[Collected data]

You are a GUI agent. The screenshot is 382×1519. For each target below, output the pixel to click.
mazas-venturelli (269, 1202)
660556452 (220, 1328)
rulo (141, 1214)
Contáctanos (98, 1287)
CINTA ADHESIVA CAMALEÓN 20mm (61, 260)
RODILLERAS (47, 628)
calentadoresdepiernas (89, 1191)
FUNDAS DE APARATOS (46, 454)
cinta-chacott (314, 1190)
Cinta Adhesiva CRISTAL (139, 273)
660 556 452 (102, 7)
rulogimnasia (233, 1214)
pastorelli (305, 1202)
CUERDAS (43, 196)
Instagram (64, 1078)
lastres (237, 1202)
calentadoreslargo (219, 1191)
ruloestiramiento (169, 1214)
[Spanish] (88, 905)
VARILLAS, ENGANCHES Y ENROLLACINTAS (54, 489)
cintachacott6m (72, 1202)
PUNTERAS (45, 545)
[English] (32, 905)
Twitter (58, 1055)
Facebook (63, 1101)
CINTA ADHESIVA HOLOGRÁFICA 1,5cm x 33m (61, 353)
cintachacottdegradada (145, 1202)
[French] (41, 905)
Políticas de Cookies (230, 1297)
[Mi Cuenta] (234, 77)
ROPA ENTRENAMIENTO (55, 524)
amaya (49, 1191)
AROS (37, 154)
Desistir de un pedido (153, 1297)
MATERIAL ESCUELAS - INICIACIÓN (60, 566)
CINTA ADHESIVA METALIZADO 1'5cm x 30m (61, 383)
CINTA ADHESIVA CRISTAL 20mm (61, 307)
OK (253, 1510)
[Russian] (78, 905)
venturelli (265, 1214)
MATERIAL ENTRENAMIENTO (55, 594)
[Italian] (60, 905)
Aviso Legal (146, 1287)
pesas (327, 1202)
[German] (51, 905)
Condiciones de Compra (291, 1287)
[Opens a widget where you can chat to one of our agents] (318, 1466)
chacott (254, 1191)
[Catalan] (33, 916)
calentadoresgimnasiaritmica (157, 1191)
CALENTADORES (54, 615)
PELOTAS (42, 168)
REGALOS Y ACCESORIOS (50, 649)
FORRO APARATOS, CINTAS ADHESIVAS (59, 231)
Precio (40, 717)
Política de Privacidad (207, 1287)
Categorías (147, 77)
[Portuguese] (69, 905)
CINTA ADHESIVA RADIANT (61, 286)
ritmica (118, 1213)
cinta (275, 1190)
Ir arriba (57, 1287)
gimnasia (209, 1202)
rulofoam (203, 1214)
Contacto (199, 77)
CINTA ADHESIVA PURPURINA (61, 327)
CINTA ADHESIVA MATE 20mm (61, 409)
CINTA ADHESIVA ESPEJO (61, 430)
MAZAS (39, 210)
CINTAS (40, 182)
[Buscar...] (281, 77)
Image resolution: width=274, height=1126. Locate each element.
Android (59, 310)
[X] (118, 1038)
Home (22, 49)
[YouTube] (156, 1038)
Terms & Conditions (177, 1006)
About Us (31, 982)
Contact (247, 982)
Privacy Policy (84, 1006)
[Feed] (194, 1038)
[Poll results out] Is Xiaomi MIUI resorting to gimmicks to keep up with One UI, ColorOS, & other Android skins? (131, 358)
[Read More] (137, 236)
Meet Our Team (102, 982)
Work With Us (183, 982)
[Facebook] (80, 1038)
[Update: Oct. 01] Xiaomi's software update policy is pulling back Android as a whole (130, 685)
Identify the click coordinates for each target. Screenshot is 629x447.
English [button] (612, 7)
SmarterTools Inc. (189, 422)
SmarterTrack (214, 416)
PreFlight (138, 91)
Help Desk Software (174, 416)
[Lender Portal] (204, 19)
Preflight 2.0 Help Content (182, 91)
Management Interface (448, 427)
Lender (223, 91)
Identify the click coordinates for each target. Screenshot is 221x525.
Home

What to produce
Reproduce everything in the listing from the line containing "CINTA ADHESIVA PURPURINA (61, 327)" down to the line containing "Home (22, 49)", both lines included.

Response to this task
CINTA ADHESIVA PURPURINA (61, 327)
CINTA ADHESIVA MATE 20mm (61, 409)
CINTA ADHESIVA ESPEJO (61, 430)
MAZAS (39, 210)
CINTAS (40, 182)
[Buscar...] (281, 77)
Image resolution: width=274, height=1126. Locate each element.
Android (59, 310)
[X] (118, 1038)
Home (22, 49)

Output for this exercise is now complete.